## Excerpted data
- - - - -

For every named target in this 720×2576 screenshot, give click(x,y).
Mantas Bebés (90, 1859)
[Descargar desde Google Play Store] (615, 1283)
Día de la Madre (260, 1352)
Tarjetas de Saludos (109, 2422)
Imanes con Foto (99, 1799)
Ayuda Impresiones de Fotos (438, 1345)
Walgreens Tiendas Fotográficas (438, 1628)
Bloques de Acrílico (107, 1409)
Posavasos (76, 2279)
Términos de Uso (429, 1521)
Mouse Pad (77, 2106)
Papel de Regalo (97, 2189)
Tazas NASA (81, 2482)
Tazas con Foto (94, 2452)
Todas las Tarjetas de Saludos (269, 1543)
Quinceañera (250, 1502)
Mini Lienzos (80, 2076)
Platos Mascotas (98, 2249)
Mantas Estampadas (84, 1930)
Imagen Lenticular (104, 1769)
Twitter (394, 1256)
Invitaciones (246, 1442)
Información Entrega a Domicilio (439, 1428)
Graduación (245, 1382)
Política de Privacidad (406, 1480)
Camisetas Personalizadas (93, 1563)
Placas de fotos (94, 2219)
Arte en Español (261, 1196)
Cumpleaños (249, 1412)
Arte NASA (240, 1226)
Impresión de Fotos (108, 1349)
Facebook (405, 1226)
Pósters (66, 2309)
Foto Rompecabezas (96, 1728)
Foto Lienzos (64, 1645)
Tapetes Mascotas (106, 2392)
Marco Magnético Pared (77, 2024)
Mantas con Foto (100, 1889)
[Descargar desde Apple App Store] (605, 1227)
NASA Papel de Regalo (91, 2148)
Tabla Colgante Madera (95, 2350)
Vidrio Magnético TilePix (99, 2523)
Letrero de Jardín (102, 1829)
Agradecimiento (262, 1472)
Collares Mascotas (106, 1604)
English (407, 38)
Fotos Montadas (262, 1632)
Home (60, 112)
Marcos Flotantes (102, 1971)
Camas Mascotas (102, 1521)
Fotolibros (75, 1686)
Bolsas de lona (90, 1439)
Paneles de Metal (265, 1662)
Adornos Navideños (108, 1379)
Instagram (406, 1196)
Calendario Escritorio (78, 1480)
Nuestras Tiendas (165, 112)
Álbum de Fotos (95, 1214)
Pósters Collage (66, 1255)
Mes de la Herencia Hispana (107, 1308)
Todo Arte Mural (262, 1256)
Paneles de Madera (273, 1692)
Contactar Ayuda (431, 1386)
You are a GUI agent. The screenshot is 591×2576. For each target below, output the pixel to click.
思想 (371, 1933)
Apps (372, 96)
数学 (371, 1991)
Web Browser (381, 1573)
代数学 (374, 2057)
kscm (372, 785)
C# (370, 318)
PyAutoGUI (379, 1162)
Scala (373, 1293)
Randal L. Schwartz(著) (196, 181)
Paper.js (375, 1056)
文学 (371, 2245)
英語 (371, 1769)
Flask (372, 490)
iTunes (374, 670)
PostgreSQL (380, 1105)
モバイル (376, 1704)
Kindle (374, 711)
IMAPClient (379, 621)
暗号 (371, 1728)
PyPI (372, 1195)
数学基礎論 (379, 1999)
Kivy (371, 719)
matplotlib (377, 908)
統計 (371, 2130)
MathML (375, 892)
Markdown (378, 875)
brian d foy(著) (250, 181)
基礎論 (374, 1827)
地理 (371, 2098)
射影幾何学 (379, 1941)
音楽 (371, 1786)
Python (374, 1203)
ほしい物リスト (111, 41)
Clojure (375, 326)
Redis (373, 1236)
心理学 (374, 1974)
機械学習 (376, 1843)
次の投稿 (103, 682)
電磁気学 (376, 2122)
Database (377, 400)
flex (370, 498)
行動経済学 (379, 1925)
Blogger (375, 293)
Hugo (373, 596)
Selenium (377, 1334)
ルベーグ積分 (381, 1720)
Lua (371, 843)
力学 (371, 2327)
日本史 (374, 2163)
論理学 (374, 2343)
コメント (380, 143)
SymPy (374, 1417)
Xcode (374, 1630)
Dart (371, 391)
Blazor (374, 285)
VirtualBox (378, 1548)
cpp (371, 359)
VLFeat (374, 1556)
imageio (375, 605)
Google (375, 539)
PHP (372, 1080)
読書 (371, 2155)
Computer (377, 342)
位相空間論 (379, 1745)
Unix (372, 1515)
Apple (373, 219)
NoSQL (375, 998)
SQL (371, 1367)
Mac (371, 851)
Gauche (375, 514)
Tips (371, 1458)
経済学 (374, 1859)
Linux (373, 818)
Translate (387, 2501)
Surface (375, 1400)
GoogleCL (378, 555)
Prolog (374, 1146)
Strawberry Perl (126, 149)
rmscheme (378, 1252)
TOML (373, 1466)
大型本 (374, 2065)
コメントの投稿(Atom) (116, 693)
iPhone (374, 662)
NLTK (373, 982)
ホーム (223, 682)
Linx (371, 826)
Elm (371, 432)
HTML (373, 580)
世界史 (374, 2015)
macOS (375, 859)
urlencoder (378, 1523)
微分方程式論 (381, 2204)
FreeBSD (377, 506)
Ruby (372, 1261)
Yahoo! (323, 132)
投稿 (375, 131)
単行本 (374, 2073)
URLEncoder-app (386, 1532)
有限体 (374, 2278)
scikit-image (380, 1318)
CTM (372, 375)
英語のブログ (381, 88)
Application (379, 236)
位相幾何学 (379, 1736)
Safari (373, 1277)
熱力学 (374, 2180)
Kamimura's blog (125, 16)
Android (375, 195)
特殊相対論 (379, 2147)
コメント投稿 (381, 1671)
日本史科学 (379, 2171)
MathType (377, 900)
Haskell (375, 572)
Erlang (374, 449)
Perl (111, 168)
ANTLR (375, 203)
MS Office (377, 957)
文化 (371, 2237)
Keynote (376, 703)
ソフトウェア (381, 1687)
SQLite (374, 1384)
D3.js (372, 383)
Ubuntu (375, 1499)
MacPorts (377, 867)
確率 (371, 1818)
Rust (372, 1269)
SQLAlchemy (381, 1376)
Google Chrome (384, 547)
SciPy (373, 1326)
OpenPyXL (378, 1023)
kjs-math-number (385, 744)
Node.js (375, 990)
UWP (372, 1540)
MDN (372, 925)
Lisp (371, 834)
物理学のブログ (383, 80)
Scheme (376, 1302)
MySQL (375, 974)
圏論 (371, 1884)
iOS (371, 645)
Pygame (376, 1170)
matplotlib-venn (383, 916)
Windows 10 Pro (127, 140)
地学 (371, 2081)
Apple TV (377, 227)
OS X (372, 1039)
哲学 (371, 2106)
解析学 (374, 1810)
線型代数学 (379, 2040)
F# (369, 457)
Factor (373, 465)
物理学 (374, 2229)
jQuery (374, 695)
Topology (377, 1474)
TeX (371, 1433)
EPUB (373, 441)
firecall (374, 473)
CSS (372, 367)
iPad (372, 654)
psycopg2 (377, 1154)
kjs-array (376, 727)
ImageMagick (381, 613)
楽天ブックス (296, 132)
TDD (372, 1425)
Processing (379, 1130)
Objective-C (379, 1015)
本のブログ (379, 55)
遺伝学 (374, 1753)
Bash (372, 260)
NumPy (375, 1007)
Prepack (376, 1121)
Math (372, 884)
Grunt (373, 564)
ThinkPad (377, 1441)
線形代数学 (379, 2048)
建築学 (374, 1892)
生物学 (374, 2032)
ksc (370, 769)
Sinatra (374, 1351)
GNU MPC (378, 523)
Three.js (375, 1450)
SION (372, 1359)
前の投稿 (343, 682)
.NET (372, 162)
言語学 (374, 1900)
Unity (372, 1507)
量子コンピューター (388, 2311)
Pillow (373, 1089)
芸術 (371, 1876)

- - - - -

## Task description
Keep every word the same and copy out all of the entries.

## Solution
For every named target in this 720×2576 screenshot, give click(x,y).
Mantas Bebés (90, 1859)
[Descargar desde Google Play Store] (615, 1283)
Día de la Madre (260, 1352)
Tarjetas de Saludos (109, 2422)
Imanes con Foto (99, 1799)
Ayuda Impresiones de Fotos (438, 1345)
Walgreens Tiendas Fotográficas (438, 1628)
Bloques de Acrílico (107, 1409)
Posavasos (76, 2279)
Términos de Uso (429, 1521)
Mouse Pad (77, 2106)
Papel de Regalo (97, 2189)
Tazas NASA (81, 2482)
Tazas con Foto (94, 2452)
Todas las Tarjetas de Saludos (269, 1543)
Quinceañera (250, 1502)
Mini Lienzos (80, 2076)
Platos Mascotas (98, 2249)
Mantas Estampadas (84, 1930)
Imagen Lenticular (104, 1769)
Twitter (394, 1256)
Invitaciones (246, 1442)
Información Entrega a Domicilio (439, 1428)
Graduación (245, 1382)
Política de Privacidad (406, 1480)
Camisetas Personalizadas (93, 1563)
Placas de fotos (94, 2219)
Arte en Español (261, 1196)
Cumpleaños (249, 1412)
Arte NASA (240, 1226)
Impresión de Fotos (108, 1349)
Facebook (405, 1226)
Pósters (66, 2309)
Foto Rompecabezas (96, 1728)
Foto Lienzos (64, 1645)
Tapetes Mascotas (106, 2392)
Marco Magnético Pared (77, 2024)
Mantas con Foto (100, 1889)
[Descargar desde Apple App Store] (605, 1227)
NASA Papel de Regalo (91, 2148)
Tabla Colgante Madera (95, 2350)
Vidrio Magnético TilePix (99, 2523)
Letrero de Jardín (102, 1829)
Agradecimiento (262, 1472)
Collares Mascotas (106, 1604)
English (407, 38)
Fotos Montadas (262, 1632)
Home (60, 112)
Marcos Flotantes (102, 1971)
Camas Mascotas (102, 1521)
Fotolibros (75, 1686)
Bolsas de lona (90, 1439)
Paneles de Metal (265, 1662)
Adornos Navideños (108, 1379)
Instagram (406, 1196)
Calendario Escritorio (78, 1480)
Nuestras Tiendas (165, 112)
Álbum de Fotos (95, 1214)
Pósters Collage (66, 1255)
Mes de la Herencia Hispana (107, 1308)
Todo Arte Mural (262, 1256)
Paneles de Madera (273, 1692)
Contactar Ayuda (431, 1386)
You are a GUI agent. The screenshot is 591×2576. For each target below, output the pixel to click.
思想 (371, 1933)
Apps (372, 96)
数学 (371, 1991)
Web Browser (381, 1573)
代数学 (374, 2057)
kscm (372, 785)
C# (370, 318)
PyAutoGUI (379, 1162)
Scala (373, 1293)
Randal L. Schwartz(著) (196, 181)
Paper.js (375, 1056)
文学 (371, 2245)
英語 (371, 1769)
Flask (372, 490)
iTunes (374, 670)
PostgreSQL (380, 1105)
モバイル (376, 1704)
Kindle (374, 711)
IMAPClient (379, 621)
暗号 (371, 1728)
PyPI (372, 1195)
数学基礎論 (379, 1999)
Kivy (371, 719)
matplotlib (377, 908)
統計 (371, 2130)
MathML (375, 892)
Markdown (378, 875)
brian d foy(著) (250, 181)
基礎論 (374, 1827)
地理 (371, 2098)
射影幾何学 (379, 1941)
音楽 (371, 1786)
Python (374, 1203)
ほしい物リスト (111, 41)
Clojure (375, 326)
Redis (373, 1236)
心理学 (374, 1974)
機械学習 (376, 1843)
次の投稿 (103, 682)
電磁気学 (376, 2122)
Database (377, 400)
flex (370, 498)
行動経済学 (379, 1925)
Blogger (375, 293)
Hugo (373, 596)
Selenium (377, 1334)
ルベーグ積分 (381, 1720)
Lua (371, 843)
力学 (371, 2327)
日本史 (374, 2163)
論理学 (374, 2343)
コメント (380, 143)
SymPy (374, 1417)
Xcode (374, 1630)
Dart (371, 391)
Blazor (374, 285)
VirtualBox (378, 1548)
cpp (371, 359)
VLFeat (374, 1556)
imageio (375, 605)
Google (375, 539)
PHP (372, 1080)
読書 (371, 2155)
Computer (377, 342)
位相空間論 (379, 1745)
Unix (372, 1515)
Apple (373, 219)
NoSQL (375, 998)
SQL (371, 1367)
Mac (371, 851)
Gauche (375, 514)
Tips (371, 1458)
経済学 (374, 1859)
Linux (373, 818)
Translate (387, 2501)
Surface (375, 1400)
GoogleCL (378, 555)
Prolog (374, 1146)
Strawberry Perl (126, 149)
rmscheme (378, 1252)
TOML (373, 1466)
大型本 (374, 2065)
コメントの投稿(Atom) (116, 693)
iPhone (374, 662)
NLTK (373, 982)
ホーム (223, 682)
Linx (371, 826)
Elm (371, 432)
HTML (373, 580)
世界史 (374, 2015)
macOS (375, 859)
urlencoder (378, 1523)
微分方程式論 (381, 2204)
FreeBSD (377, 506)
Ruby (372, 1261)
Yahoo! (323, 132)
投稿 (375, 131)
単行本 (374, 2073)
URLEncoder-app (386, 1532)
有限体 (374, 2278)
scikit-image (380, 1318)
CTM (372, 375)
英語のブログ (381, 88)
Application (379, 236)
位相幾何学 (379, 1736)
Safari (373, 1277)
熱力学 (374, 2180)
Kamimura's blog (125, 16)
Android (375, 195)
特殊相対論 (379, 2147)
コメント投稿 (381, 1671)
日本史科学 (379, 2171)
MathType (377, 900)
Haskell (375, 572)
Erlang (374, 449)
Perl (111, 168)
ANTLR (375, 203)
MS Office (377, 957)
文化 (371, 2237)
Keynote (376, 703)
ソフトウェア (381, 1687)
SQLite (374, 1384)
D3.js (372, 383)
Ubuntu (375, 1499)
MacPorts (377, 867)
確率 (371, 1818)
Rust (372, 1269)
SQLAlchemy (381, 1376)
Google Chrome (384, 547)
SciPy (373, 1326)
OpenPyXL (378, 1023)
kjs-math-number (385, 744)
Node.js (375, 990)
UWP (372, 1540)
MDN (372, 925)
Lisp (371, 834)
物理学のブログ (383, 80)
Scheme (376, 1302)
MySQL (375, 974)
圏論 (371, 1884)
iOS (371, 645)
Pygame (376, 1170)
matplotlib-venn (383, 916)
Windows 10 Pro (127, 140)
地学 (371, 2081)
Apple TV (377, 227)
OS X (372, 1039)
哲学 (371, 2106)
解析学 (374, 1810)
線型代数学 (379, 2040)
F# (369, 457)
Factor (373, 465)
物理学 (374, 2229)
jQuery (374, 695)
Topology (377, 1474)
TeX (371, 1433)
EPUB (373, 441)
firecall (374, 473)
CSS (372, 367)
iPad (372, 654)
psycopg2 (377, 1154)
kjs-array (376, 727)
ImageMagick (381, 613)
楽天ブックス (296, 132)
TDD (372, 1425)
Processing (379, 1130)
Objective-C (379, 1015)
本のブログ (379, 55)
遺伝学 (374, 1753)
Bash (372, 260)
NumPy (375, 1007)
Prepack (376, 1121)
Math (372, 884)
Grunt (373, 564)
ThinkPad (377, 1441)
線形代数学 (379, 2048)
建築学 (374, 1892)
生物学 (374, 2032)
ksc (370, 769)
Sinatra (374, 1351)
GNU MPC (378, 523)
Three.js (375, 1450)
SION (372, 1359)
前の投稿 (343, 682)
.NET (372, 162)
言語学 (374, 1900)
Unity (372, 1507)
量子コンピューター (388, 2311)
Pillow (373, 1089)
芸術 (371, 1876)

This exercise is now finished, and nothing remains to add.